Sarah is the Secretary-General of the Congress of Teachers/Educators for Nationalism and Democracy (CONTEND), Treasurer of the Alliance of Concerned Teachers (ACT) National Council, and an active member of the All UP Academic Employees Union (AUPAEU).

Sunday, June 28, 2009


An Open Letter from the All-UP Academic Employees Union – Diliman Chapter
June 24, 2009

The AUPAEU reiterates its grave expression of concern regarding the long-drawn out issue of Sociology Prof. Sarah Raymundo's tenure.
In a bewildering turn of events, confounding the principles of transparency and fairness and frustrating the most basic notions of academic freedom, Prof. Raymundo continues to be kept in the dark regarding the bases used by the Dept. of Sociology in its most recent decision against granting her tenure.

This issue has been dragging on for more than a year and a half. No explanations have been forthcoming from the said department regarding the basis or bases of its decision. The Union has indeed faced several similar cases from various departments and colleges but, in great contrast to the Dept. of Sociology, all of the offices concerned have been direct and forthright regarding the bases of their decisions. None of the departments or units concerned questioned the right of the individuals concerned to be informed of the reasons which led to the denial of their tenure. Their official communications contained their explanations in black and white with the proper documentation and proofs. None of them asserted that such criteria or bases were a private matter to be kept a secret from the rest of the University community and the individual concerned. Such an attitude would lead to arbitrariness, the subversion of due process and the decline of academic excellence. It would effectively deprive the concerned individual her legal right to appeal what may have been an unjust decision.

Her peers would attest that Prof. Raymundo is an outstanding academic and teacher in her field.
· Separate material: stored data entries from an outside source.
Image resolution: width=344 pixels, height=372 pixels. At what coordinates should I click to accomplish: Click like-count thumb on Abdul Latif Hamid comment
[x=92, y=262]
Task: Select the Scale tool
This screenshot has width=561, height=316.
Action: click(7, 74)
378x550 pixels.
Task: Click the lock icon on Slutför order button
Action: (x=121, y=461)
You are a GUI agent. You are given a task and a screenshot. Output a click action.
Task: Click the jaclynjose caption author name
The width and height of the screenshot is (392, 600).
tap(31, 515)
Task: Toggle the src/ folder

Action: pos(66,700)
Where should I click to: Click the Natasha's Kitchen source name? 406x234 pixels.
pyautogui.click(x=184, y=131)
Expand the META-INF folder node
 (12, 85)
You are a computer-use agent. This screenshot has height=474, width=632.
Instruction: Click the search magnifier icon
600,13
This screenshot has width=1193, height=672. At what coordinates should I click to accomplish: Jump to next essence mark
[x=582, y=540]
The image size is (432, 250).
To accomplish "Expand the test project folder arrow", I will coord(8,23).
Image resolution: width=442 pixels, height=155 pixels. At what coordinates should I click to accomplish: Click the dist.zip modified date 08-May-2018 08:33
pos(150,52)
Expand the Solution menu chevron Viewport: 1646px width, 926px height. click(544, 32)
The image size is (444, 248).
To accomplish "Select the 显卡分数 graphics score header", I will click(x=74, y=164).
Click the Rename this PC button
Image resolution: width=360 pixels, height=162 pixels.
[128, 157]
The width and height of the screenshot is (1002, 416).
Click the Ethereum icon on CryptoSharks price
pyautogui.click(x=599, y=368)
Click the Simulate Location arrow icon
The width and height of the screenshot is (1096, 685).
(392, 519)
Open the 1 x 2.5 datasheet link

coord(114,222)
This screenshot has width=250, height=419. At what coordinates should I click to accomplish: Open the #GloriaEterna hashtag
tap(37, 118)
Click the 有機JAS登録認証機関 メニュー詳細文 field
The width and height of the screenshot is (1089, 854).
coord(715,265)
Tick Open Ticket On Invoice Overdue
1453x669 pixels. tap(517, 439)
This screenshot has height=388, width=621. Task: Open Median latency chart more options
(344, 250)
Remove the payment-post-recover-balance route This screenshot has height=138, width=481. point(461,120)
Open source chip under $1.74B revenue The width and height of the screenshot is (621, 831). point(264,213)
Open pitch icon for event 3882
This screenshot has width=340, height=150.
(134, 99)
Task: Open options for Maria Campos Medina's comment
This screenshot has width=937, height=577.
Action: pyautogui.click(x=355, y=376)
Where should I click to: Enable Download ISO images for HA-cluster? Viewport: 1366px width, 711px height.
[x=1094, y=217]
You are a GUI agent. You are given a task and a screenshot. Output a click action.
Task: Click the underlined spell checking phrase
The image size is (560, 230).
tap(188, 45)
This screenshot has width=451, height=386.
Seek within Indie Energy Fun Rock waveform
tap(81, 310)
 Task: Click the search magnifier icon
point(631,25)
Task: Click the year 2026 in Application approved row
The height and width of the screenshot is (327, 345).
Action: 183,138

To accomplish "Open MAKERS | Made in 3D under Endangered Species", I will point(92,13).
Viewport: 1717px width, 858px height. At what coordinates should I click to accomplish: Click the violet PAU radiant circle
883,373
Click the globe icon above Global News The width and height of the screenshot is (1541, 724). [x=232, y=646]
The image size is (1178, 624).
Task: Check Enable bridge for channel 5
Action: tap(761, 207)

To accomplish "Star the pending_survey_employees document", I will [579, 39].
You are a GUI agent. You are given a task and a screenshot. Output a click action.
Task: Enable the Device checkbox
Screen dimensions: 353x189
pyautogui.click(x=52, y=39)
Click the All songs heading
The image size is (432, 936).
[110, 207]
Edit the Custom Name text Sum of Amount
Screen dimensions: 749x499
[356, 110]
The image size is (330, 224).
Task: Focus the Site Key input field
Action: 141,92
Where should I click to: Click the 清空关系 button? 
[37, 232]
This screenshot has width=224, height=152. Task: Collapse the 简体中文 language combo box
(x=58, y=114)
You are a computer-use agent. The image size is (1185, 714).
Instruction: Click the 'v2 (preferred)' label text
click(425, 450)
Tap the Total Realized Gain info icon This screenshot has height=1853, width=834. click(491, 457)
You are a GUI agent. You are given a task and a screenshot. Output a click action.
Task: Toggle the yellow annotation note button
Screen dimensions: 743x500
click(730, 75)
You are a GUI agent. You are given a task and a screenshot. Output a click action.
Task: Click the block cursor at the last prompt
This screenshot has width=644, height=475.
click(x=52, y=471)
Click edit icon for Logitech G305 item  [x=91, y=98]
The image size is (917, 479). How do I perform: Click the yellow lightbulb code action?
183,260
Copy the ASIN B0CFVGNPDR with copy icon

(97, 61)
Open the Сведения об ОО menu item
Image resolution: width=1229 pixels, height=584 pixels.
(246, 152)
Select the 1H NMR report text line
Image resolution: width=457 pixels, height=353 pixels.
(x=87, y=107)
On top of this, it bears repeating that she has fulfilled ALL the academic requirements necessary for successfully obtaining tenure in the University. University rules explicitly prohibit the use of non-academic criteria in deciding the matter of tenure. Doing so would amount to nothing less than a trespass against academic freedom. We also recognize that the Dept. of Sociology has been deeply divided by this issue which began many months ago with a subversion of a majority decision by a minority. Upholding the name of their honorable discipline, many members of this department continue to fight for Prof. Raymundo's basic rights.

The AUPAEU reiterates its position that the University and the Dept. of Sociology are duty-bound to present in clear terms the bases which were used in deciding against the granting of tenure to Prof. Raymundo.

Whatever these criteria may be, academic or non-academic, Prof. Raymundo has the right to be informed of these so that she may be able to respond or act accordingly.